Task goal: Could you reproduce this whole listing, requests included, with every answer coordinate multiplied by 0.25 and rounded to a whole number, halves rounding up? Leave the pictures out of your answer.

Provided material:
------------------------------------------------
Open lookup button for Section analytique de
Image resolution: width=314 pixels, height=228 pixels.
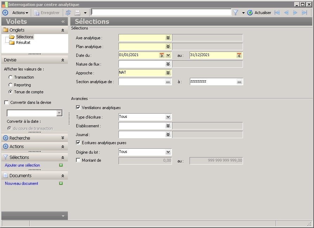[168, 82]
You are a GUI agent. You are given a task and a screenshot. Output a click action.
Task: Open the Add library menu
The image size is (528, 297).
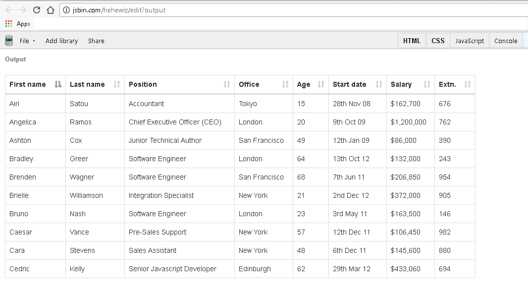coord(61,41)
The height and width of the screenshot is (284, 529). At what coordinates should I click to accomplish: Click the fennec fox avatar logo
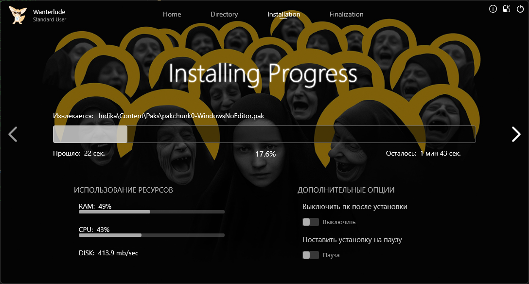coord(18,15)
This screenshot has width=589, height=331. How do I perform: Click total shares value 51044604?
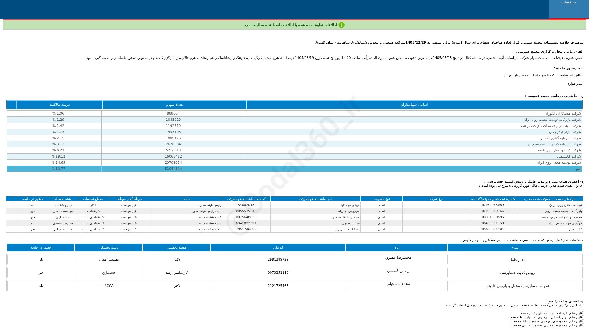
------------------------------------------------
Exercise output:
Open lookup button for Section analytique de
Image resolution: width=314 pixels, height=228 pixels.
[42, 21]
You are a GUI agent. You are given a task and a screenshot. Output a click action.
Task: Open the Add library menu
The image size is (528, 297).
coord(15,10)
The height and width of the screenshot is (284, 529). At what coordinates should I click to accomplish: Click the fennec fox avatar logo
coord(5,4)
This screenshot has width=589, height=331. How do I perform: Click total shares value 51044604?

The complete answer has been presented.